Quelqu'un hurla le prénom du géant et il recula en montrant du doigt Jungkook :
— Je ne te lâcherai pas Kook, je sais que tu nous caches quelqu'un !
— Mais fous-lui la paix, argua Yugyeom.
— Cache ta frustration, Gyoemie, je sais que tu veux savoir aussi !
Sur ce le géant se mit à trottiner en direction des vestiaires. De mon côté je restai un peu surpris et un peu inquiet alors que Jungkook insultait méchamment celui qui venait de partir, Yugyeom lâcha :
— Allez, je vais à la douche aussi. À plus tard, hyung.
— À plus tard, répondis-je.
Mais avant d'avoir fait quelques pas, il pivota :
— Bambam hyung t'a vraiment appelé ou il raconte des conneries ?
— Hein ? Euh...
Il soupira bruyamment.
— Quel abruti, et dire qu'il nous saoule tous avec ça...
Il nous fit un geste de la main pour nous saluer avant de prendre lui aussi la direction des vestiaires.
Je regardai Jungkook qui poussait sa joue avec sa langue :
— Tu vois pourquoi je ne voulais pas que ce type te connaisse... ?
— Il a parlé d'une fille, éludai-je, pas spécialement de moi.
— Ce type est une fouine, persifla-t-il. Il est anti-couple, il a déjà fait rompre certains des joueurs juste en posant des tas de questions idiotes...
— Ne t'inquiète pas, le rassurai-je, je m'en fiche.
— Pas moi. Il me colle aux basques, je ne veux pas qu'il commence à fouiller ma vie ou même la tienne...
— Je sais. Mais je n'ai pas envie qu'on parle, encore, de cette histoire.
Il poussa encore une fois sa joue avec sa langue avant d'acquiescer.
— Tu as raison. Au fait, je suis surpris que tu aies fini si tôt aujourd'hui...
— Le Dr Lee m'a mis à la porte parce qu'il voulait que j'aille dormir...
Le visage de mon vis-à-vis se ferma :
— Hyung, il a raison. Tu dois dormir. Tes cernes me font peur...
— Hum... Je n'ai pas sommeil.
— Bien sûr que si !
Je soupirai silencieusement avant de brusquement demander :
— Va à la douche te réchauffer, il fait un froid de chien !
— J'ai chaud, confia-t-il en souriant, j'ai passé ces trois dernières heures à courir. Et ne change pas de sujet !
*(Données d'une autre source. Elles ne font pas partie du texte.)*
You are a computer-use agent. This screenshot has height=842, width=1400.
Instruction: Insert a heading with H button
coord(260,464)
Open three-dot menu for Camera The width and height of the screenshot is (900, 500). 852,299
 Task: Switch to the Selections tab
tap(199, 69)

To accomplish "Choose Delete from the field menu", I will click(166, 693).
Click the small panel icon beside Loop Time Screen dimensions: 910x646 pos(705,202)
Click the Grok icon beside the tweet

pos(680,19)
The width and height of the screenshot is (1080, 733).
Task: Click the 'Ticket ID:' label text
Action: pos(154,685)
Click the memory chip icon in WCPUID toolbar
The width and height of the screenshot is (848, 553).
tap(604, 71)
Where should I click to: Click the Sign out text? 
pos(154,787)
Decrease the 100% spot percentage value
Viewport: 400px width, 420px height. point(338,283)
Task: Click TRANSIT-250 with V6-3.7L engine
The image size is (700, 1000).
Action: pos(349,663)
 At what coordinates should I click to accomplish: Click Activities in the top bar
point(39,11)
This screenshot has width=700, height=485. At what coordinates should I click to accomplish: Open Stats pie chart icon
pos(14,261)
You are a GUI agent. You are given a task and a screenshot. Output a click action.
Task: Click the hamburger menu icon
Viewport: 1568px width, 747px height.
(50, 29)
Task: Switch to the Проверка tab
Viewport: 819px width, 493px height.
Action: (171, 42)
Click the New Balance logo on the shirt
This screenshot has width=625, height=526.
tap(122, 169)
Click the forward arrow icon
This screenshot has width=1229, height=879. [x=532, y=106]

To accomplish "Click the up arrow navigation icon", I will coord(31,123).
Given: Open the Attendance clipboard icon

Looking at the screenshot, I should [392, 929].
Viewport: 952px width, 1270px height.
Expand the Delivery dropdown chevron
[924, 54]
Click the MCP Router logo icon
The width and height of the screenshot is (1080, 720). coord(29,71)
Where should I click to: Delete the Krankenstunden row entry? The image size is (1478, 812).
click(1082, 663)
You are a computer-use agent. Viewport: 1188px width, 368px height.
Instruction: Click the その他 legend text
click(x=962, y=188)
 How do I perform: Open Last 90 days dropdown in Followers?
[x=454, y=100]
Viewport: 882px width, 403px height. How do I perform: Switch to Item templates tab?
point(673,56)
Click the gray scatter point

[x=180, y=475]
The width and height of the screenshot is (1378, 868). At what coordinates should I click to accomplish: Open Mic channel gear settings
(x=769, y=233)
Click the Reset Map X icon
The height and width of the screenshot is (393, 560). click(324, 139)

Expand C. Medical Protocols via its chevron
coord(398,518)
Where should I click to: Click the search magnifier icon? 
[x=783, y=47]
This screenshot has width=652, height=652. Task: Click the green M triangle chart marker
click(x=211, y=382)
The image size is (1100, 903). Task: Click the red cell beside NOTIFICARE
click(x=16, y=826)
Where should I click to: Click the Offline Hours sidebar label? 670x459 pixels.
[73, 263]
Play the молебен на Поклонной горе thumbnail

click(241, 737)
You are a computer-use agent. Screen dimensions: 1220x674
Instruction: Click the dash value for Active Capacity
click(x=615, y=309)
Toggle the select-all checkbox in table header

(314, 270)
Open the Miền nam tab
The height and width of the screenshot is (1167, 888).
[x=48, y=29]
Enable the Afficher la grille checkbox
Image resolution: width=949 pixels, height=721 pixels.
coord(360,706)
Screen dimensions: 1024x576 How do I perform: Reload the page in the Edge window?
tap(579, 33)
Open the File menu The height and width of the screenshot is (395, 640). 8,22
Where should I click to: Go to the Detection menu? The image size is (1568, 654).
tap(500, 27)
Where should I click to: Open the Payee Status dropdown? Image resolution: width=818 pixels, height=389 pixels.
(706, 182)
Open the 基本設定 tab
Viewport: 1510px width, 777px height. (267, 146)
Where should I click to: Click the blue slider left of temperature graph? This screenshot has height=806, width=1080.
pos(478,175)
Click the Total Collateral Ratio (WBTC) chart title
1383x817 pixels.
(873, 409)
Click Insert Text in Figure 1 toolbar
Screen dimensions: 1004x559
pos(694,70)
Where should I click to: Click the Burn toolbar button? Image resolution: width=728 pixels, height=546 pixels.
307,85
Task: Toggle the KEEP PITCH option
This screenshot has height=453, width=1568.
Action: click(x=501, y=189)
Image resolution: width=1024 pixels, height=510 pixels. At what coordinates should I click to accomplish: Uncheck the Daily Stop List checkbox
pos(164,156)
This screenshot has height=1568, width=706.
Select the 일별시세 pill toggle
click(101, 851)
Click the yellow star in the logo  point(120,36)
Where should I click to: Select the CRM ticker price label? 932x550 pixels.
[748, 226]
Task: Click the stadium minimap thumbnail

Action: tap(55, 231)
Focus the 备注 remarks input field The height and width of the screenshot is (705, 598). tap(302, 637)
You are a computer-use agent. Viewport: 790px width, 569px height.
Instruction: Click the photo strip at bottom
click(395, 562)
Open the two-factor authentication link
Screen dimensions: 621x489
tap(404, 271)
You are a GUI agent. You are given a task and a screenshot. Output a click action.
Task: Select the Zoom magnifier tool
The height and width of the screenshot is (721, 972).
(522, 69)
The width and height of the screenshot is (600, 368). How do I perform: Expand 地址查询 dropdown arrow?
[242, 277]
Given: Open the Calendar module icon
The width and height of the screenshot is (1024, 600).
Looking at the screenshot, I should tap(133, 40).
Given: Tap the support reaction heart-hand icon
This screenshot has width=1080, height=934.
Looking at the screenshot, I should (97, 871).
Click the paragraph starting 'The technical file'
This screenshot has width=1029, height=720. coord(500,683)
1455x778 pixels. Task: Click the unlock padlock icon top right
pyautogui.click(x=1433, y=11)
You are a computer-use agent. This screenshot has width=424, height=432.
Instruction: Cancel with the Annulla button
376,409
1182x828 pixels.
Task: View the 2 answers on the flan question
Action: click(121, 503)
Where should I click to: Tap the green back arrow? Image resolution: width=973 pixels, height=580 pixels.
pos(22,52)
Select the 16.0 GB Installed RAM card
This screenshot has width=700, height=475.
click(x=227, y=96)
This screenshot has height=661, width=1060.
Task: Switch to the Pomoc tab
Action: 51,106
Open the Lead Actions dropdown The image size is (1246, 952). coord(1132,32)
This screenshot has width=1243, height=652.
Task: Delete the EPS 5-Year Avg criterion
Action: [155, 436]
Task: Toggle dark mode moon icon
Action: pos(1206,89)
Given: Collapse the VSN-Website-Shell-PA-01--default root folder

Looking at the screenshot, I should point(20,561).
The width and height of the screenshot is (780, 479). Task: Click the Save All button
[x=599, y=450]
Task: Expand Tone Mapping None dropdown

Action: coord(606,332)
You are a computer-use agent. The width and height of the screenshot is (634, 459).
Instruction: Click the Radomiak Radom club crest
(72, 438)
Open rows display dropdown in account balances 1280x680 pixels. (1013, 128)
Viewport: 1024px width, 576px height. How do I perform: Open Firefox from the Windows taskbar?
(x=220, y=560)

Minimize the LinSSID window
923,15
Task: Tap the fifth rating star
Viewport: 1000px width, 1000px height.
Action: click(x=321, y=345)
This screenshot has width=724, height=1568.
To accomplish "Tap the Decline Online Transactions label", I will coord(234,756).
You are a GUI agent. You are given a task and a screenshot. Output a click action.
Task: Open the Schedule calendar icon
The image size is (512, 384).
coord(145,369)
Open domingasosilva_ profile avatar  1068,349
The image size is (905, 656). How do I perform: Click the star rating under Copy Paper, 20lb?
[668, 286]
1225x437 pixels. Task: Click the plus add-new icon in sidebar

Je remontai mes épaules dans mon cou, serrant mes bras autour de moi en détournant le regard.
— Dis.
— Hum ?
Il me fixa et je ne pus m'empêcher de le trouver vraiment attirant ainsi, nonchalamment appuyé en avant sur le grillage, les mains levées, les doigts entortillés contre les fils de fer, dans sa tenue de sport tachée de boue.
Il avait raison, il avait l'air sexy comme ça.
— Je...
Je tournai ma langue dans ma bouche, cette fois, et croisai mes pieds.
— Dis-moi, m'intima-t-il avec douceur.
— J'ai envie de te poser une question bizarre mais je n'ai pas envie que tu trouves ça... bizarre.
Jungkook sembla pouffer un peu avant de s'avancer encore, décrochant une de ses mains du grillage de fer.
— Dis-le moi quand même.
— Je... je pense à beaucoup de choses en ce moment.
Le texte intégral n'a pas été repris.